BEGIN Entries
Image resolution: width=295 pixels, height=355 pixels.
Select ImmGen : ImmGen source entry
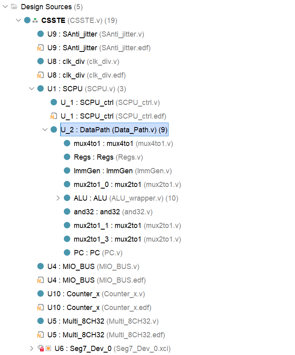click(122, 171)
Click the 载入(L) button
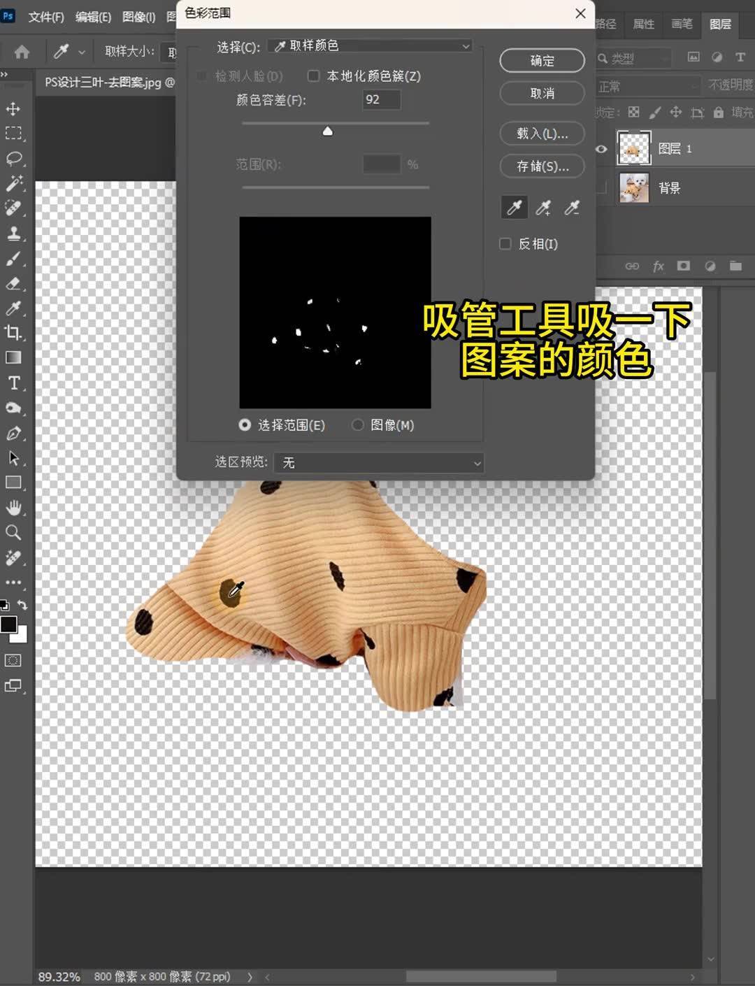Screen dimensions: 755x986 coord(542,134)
END Entries
§ Exercise aim:
Reproduce the text lines of every item above verbatim, omitting the pictures from your output.

§ Problem solution:
Image resolution: width=295 pixels, height=355 pixels.
Select ImmGen : ImmGen source entry
click(122, 171)
Click the 载入(L) button
Screen dimensions: 755x986 coord(542,134)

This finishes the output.